I think he believed in Russia, and Russian art, and that the government he lived under would one day pass, but the creative contribution of its citizens would be unbroken, and their achievements laudable.
I love the music of Shostakovich because of its great power, its ability to seize center stage and say deep things memorably, and above all the distinctive voice we hear speaking to us in the music. And so as a birthday tribute, here are my five favorite Shostakovich pieces, in no specific order:
1. Violin Concerto No. 1 in A minor, Op. 77. This concerto has everything: Beauty, anguish, strength and fireworks. One particularly gripping moment comes with the Passacaglia before the finale. By this time, the listener is aware he or she is in the presence of a major, serious concerto.
2. Symphony No. 10 in E minor, Op. 93. I admire several of Shostakovich’s other symphonies: Nos. 1, 5, 8, and 13 in particular. But the Tenth has a kind of Hindemith-style grandeur that I really like, and the special coloring provided by his frequent use of the horns only adds to that.
3. Preludes and Fugues for Piano, Op. 87 This is an extraordinary collection, worthy to be mentioned in the same breath as Bach’s 48. Shostakovich shows throughout his mastery of counterpoint — he was a stickler for good craftsmanship — and the emotional territory mapped out by these wonderful pieces is immense. Like Bach’s set, it reveals something new every time.
4. Piano Concerto No. 2, Op. 102. This is a controversial choice, because Shostakovich himself called it a piece of no real merit. But for me it shows the Mozartean side of this composer’s music, seen in pieces like the First Piano Concerto and the First and Ninth symphonies. The second concerto has flat-out beautiful melodies (the second movement) and an abundance of easy charm that we associate with the Salzburg master.

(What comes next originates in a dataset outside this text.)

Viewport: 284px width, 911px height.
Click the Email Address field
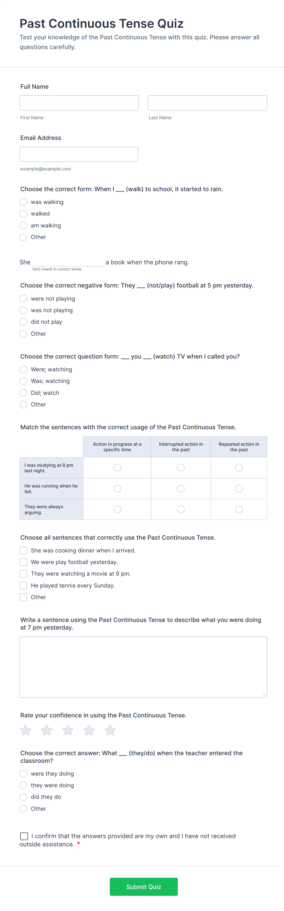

5. String Quartet No. 8. I’ve yet to find any of the quartets of Shostakovich to be anything less than masterful, and this rich literature will make quartet players happy for decades to come. But the Eighth is special for its memorial content (it was written for the “victims of fascism and war’), and its incredibly dark, somber material. Few quartets demand such intense involvement on the part of the listener, who is asked to absorb repeated stops and starts, shrieks of folksong over a chugging bass, and long passages of hushed, near-motionless music. This is the music of suffering, and few composers knew how better to convey that than Shostakovich.
I realize in putting together this list that I’ve chosen music from a relatively short period of Shostakovich’s creative life (the late 1940s to 1960). But there’s plenty of other great pieces throughout his career; this is one composer who never weakened as he aged; his Viola Sonata, completed a week or so before he died, is innovatory and shattering.
What are your five favorite Shostakovich pieces? If you need to, make it 10. Please post away.